» Text segment:
■ ■ ■ ■ ■

McNair v. State of Oregon et al
Filing
77
OPINION AND ORDER. The Court GRANTS Defendants' motion for summary judgment (ECF No. 67 ), DISMISSES Plaintiff's Eighth Amendment claims with prejudice, and DISMISSES his state law claims without prejudice to refile in state court. The Court denies as moot Plaintiff's motion to proceed to trial. (ECF No. 70 .) Signed on 5/14/2018 by Magistrate Judge Stacie F. Beckerman. (Copy mailed to Plaintiff.) (gw)
IN THE UNITED STATES DISTRICT COURT
FOR THE DISTRICT OF OREGON
MINISTER TIMOTHY LUTHER McNAIR,
Plaintiff,
Case No. 2:16-cv-00709-SB
OPINION AND ORDER
v.
STATE OF OREGON, et al.,
Defendants.
BECKERMAN, Magistrate Judge.

■ ■ ■ ■ ■

Answer these questions using the court filing:
(a) What ECF number does the filing give for Defendants' motion for summary judgment?
(b) What is the case number?
(c) On what date was the opinion and order signed?
The records come from a separate source unrelated to the court filing.

■ ■ ■ ■ ■

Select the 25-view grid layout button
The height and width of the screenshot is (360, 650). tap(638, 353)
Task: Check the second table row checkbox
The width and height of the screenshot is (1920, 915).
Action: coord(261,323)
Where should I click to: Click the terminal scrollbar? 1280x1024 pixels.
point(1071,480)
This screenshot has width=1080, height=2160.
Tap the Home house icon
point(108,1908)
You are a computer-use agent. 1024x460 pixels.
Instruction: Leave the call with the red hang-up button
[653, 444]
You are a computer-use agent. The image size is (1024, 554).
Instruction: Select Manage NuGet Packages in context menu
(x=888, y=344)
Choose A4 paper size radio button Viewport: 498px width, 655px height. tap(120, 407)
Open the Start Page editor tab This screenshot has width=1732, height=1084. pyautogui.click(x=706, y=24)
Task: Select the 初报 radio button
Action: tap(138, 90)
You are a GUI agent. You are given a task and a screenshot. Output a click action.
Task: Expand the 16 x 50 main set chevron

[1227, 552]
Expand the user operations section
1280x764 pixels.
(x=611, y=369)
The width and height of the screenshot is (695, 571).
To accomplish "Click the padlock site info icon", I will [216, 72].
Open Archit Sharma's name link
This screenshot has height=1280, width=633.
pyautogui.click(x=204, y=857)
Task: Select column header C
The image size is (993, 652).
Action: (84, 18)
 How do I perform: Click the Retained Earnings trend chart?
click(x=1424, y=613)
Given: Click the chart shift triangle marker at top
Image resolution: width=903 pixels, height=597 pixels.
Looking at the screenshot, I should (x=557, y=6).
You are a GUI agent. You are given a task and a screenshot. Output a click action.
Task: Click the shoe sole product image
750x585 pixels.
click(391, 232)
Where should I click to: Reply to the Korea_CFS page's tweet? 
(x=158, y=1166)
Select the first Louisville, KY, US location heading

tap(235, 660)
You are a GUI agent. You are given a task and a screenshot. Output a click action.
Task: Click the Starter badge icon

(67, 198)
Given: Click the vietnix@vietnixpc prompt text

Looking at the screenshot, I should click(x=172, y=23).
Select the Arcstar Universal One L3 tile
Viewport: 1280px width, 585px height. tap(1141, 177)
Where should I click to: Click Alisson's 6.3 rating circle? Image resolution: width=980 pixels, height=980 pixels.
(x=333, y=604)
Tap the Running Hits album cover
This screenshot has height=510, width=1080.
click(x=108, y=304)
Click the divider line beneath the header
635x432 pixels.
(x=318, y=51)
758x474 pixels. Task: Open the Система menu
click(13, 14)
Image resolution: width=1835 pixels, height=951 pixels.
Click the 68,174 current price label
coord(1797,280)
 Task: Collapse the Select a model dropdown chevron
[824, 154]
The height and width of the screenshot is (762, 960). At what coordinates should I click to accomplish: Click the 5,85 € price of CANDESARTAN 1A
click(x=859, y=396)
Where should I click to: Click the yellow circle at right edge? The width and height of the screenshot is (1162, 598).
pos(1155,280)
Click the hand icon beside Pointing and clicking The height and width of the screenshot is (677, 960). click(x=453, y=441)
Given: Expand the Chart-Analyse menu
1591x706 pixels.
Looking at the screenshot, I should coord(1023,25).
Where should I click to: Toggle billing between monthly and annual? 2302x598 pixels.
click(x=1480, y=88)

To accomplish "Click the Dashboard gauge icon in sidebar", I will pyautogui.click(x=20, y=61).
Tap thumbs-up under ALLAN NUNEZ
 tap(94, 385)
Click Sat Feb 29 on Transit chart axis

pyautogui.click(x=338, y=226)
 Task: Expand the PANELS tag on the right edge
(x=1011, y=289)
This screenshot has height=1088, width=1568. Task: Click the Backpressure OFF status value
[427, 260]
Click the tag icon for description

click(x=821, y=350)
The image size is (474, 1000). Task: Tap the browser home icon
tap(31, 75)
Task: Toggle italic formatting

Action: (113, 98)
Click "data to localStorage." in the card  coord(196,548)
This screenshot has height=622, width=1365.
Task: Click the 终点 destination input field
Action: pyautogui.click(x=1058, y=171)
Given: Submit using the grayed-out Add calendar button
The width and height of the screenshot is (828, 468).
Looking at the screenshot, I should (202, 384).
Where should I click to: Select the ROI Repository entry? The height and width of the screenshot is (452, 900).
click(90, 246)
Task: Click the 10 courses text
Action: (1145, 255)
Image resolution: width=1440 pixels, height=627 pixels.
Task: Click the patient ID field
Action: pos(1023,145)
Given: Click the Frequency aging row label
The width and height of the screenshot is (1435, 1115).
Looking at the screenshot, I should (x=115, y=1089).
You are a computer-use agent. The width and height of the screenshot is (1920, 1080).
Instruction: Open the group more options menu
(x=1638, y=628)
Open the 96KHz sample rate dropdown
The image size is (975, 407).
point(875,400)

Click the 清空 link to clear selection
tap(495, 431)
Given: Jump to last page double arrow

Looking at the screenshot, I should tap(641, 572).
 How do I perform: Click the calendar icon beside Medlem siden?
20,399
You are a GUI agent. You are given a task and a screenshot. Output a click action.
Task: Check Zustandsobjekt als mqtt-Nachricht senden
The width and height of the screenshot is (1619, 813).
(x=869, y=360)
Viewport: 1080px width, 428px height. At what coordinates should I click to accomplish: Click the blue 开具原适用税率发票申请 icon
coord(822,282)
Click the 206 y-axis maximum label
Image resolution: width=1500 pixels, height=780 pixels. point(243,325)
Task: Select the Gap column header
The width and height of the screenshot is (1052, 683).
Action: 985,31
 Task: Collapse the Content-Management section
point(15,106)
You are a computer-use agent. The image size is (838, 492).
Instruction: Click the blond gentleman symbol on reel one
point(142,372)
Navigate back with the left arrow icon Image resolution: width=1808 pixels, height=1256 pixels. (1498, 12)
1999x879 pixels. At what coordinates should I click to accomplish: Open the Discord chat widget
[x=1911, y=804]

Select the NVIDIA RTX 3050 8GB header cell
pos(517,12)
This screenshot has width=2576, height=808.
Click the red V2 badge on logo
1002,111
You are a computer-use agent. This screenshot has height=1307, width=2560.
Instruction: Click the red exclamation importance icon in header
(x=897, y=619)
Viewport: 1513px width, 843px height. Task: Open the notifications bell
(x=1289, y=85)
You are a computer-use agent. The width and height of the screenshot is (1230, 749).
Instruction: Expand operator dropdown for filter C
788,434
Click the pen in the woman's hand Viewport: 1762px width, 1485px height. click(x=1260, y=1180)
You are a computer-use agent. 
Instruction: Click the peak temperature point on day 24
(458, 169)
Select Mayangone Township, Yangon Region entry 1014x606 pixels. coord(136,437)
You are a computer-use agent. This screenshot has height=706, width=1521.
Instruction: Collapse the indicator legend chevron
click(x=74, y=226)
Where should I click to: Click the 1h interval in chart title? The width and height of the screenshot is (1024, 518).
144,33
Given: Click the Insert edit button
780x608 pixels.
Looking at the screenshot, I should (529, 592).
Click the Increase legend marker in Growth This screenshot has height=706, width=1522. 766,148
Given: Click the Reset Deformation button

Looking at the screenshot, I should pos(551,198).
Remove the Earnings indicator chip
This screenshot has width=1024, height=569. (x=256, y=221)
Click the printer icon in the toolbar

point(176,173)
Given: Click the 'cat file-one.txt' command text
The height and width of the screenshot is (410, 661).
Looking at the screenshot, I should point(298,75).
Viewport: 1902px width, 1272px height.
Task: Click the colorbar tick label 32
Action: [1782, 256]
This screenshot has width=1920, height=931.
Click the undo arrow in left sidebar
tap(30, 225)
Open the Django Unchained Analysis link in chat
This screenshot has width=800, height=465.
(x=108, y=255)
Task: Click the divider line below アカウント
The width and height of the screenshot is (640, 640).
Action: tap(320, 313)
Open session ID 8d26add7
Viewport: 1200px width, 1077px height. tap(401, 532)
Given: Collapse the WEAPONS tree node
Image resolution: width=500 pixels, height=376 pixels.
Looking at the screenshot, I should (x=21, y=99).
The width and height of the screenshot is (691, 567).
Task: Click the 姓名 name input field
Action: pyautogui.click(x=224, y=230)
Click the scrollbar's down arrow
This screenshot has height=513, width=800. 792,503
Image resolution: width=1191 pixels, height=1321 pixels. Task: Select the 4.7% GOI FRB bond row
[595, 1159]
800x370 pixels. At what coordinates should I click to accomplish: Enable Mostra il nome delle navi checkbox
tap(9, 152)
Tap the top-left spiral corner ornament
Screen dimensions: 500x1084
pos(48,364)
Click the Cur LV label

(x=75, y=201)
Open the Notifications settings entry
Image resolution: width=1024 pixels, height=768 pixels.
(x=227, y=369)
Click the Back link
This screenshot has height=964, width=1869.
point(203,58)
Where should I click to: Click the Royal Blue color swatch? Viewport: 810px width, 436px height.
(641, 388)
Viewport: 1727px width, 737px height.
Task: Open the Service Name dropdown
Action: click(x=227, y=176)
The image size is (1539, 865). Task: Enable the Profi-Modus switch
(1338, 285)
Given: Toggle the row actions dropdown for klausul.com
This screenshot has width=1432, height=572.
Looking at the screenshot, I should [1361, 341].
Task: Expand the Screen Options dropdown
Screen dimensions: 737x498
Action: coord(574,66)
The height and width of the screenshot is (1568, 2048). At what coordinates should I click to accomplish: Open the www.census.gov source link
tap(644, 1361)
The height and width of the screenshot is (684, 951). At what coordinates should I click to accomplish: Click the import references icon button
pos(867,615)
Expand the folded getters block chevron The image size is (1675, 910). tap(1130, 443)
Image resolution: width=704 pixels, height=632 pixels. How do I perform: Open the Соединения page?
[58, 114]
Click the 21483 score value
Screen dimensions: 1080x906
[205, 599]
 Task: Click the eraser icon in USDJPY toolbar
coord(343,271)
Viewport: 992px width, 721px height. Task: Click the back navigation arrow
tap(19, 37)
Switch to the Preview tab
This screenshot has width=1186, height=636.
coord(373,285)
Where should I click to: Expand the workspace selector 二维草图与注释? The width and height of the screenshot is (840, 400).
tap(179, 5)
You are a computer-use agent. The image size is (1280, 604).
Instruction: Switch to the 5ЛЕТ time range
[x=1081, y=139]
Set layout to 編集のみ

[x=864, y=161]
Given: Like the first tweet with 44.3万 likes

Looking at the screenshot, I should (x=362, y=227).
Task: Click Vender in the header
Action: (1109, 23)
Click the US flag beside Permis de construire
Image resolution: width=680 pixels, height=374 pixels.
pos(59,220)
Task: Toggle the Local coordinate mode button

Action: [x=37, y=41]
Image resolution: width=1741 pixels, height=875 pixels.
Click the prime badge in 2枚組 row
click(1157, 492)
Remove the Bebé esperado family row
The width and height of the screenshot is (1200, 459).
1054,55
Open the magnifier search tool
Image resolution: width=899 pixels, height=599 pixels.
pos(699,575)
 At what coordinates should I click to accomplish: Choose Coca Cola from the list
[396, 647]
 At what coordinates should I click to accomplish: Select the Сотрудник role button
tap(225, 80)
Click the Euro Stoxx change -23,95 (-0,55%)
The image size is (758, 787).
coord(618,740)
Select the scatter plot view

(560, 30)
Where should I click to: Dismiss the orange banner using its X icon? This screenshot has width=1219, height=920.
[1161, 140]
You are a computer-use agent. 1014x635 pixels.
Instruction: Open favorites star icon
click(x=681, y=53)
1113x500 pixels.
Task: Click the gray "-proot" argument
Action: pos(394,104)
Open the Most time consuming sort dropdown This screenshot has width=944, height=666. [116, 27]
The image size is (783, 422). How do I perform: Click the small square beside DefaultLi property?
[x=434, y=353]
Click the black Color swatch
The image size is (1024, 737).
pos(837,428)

■ ■ ■ ■ ■

» Output for this task:
(a) ECF No. 67
(b) 2:16-cv-00709-SB
(c) 5/14/2018